Wednesday, July 22, 2009

Fruit Tart

I have been a bad, bad blogger. I have completely neglected my blog and yours, but now I'm back. I'm totally blaming it on being entranced by the Twilight book series. Well, the first three books, I should have laid the last one down and tended to the blog because it was a total let down.

Please accept my apology with this delicious and
summery fruit tart. The crust is a wonderful shortbread crust. The filling is a sweet, smooth, delectable pastry cream that is sure to please. Is it wrong that I can be found standing in front of an opened refrigerator eating spoonfuls of pastry cream out of the container??? Such a temptation and it does happen!

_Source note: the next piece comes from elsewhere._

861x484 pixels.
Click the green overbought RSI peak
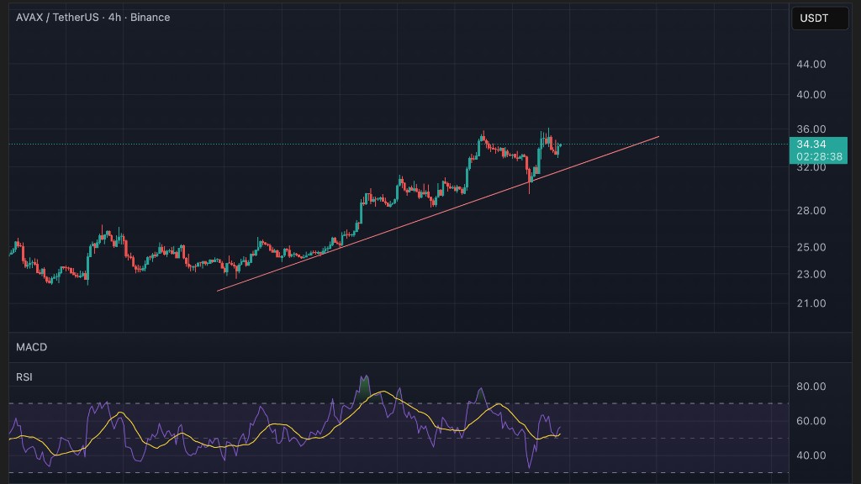pos(364,385)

I decorate the tart as if I would arrange a fruit basket or platter. I finish it off by brushing apricot glaze atop the berries.

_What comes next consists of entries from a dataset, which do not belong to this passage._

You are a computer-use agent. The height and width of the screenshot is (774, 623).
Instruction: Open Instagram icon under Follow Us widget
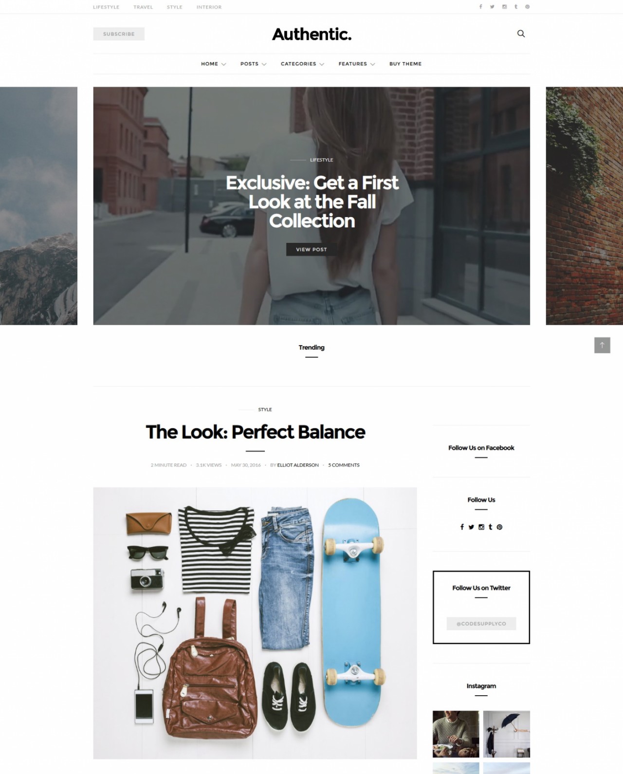click(481, 527)
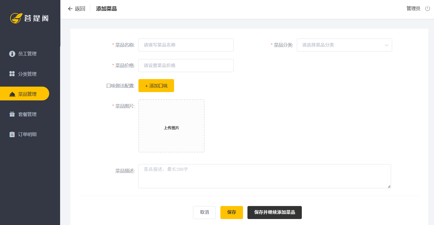The width and height of the screenshot is (434, 225).
Task: Click the power logout icon
Action: click(427, 9)
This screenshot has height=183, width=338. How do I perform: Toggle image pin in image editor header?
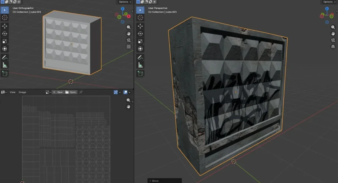81,92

On a totally unrelated note...once you've visited me stop by and visit Sharon at Culinary Adventures Of A New Wife. Not only is it a great blog and is featuring a fabulous pasta dish at the moment but there is also a contest winning recipe submitted by yours truly in her current post! Sharing recipes is so great.

Fresh Fruit Tart

Pastry Shell
Fits a 9 inch tart pan
Barefoot Contessa Cookbook

3/4 c. unsalted butter, room temperature
1/2 c. sugar
1/2 t. vanilla extract
1 3/4 c. flour, sifted
pinch salt
  • Preheat oven to 350 degrees
  • In a bowl of an electric mixer, fitted with paddle attachment, mix butter and sugar until just combined.
  • Add vanilla
  • Turn mixer onto low speed and add sifted flour and salt to the butter mixture. Mix until dough starts to come together.
  • Dump onto floured surface and shape into a flat disk.
  • Press dough into tart pan, making sure the edges are flat.
  • Chill until firm. Butter one side of a square of parchment paper that will fit into tart shell and place it, buttered side down, on the chilled pastry. Fill with rice, beans or pie weights.
  • Bake for 20 minutes. Remove the parchment and weights, prick tart all over with tines of a fork. Bake for 20-25 minutes more, or until lightly browned. Allow to cool at room temperature.
Pastry Cream
adapted from Barefoot Contessa Cookbook
make 2 1/2 cups

6 extra large egg yolks
3/4 c. sugar
3 T. cornstarch
2 cups whole milk
2 T. unsalted butter
1 t. vanilla extract
2 T. heavy cream
1 t. Bacardi golden rum
  • Combine sugar and cornstarch in bowl of electric mixer and rub them together using your hands.
  • Add egg yolks and beat using paddle attachment, until mixture is pale yellow and falls back into the bowl in a ribbon.
  • Bring milk to a boil in a large saucepan and , with the mixer on low, slowly pour it into the egg mixture. Then pour mixture back into the saucepan.
  • Cook over medium heat, stirring constantly with a whisk or wooden spoon, until mixture is thick, bringing mixture slowly to a boil.
  • Once mixture is to a boil, cook for 2-3 minutes longer.
  • Remove from heat and mix in butter, vanilla, cream and rum.
  • Strain into storage container. Place plastic wrap directly on top of the pastry cream and refrigerate until cold.
  • Fill tart shell with pastry cream.
  • Add seasonal fruit.
  • Brush with glaze. (Melted Apricot or Currant Jelly thinned out with hot tap water)


Bellini Valli said...

Love all of the overabundance of fruit this time of year!!

Bunny said...

Your tart is beautiful!! I understand totally about the eating the pastry cream out of the container thing baby girl, are we related!

Kristen said...

I've only made it through the first Twilight book. I was totally sucked in and neglected my kids for 2 days as I read it!
I can't get sucked in again, so am holding off on reading any more!

Sophie said...

MMMMMMM,...that lovely fruit tarte looks awesomely fabulous!!

Yummie!! I so love it!

Jane said...

Wow--that's a extremely beautiful, bright, and colorful fruit tart!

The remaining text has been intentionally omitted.